● Available records:
::::
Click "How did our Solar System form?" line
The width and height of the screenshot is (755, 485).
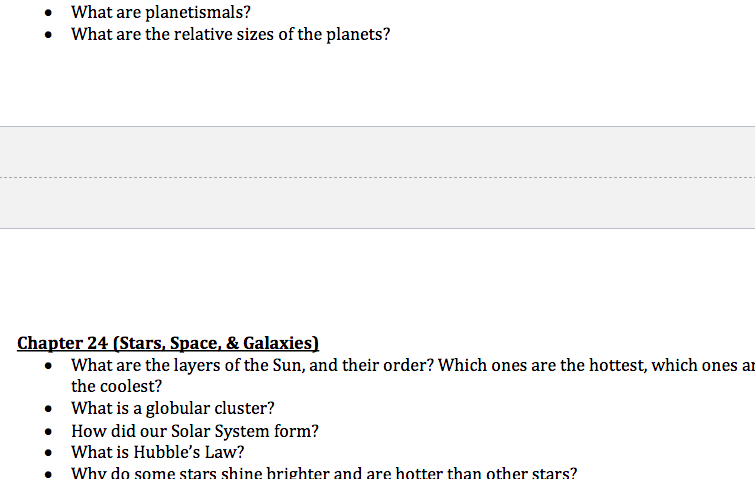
::::
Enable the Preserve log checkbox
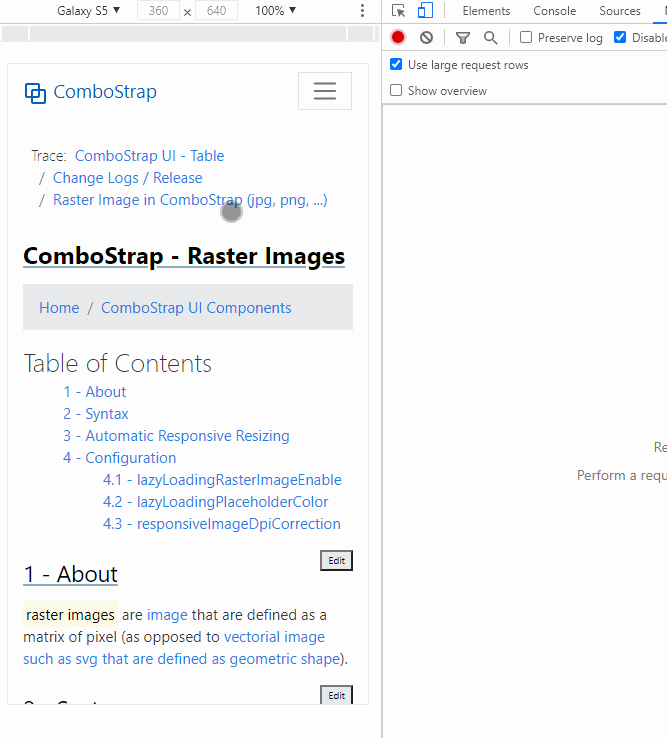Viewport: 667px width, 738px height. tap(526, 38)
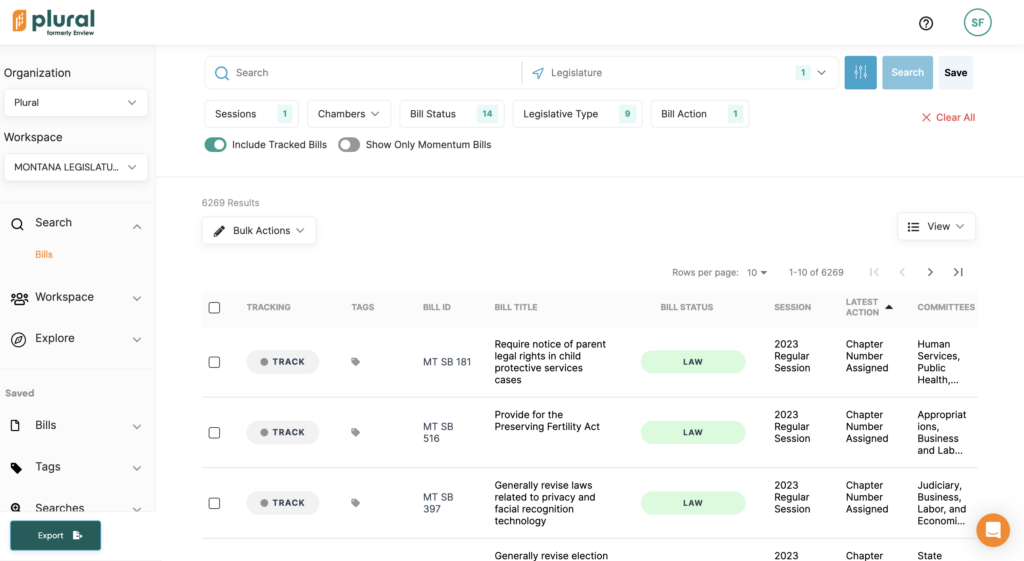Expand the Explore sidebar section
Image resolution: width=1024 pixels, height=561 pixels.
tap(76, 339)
::::
● What this task involves: Please reproduce, exactly as they appear above, the lines from the line containing "did our Solar" up to and including the line containing "The width and".

● Exercise result:
Click "How did our Solar System form?" line
The width and height of the screenshot is (755, 485).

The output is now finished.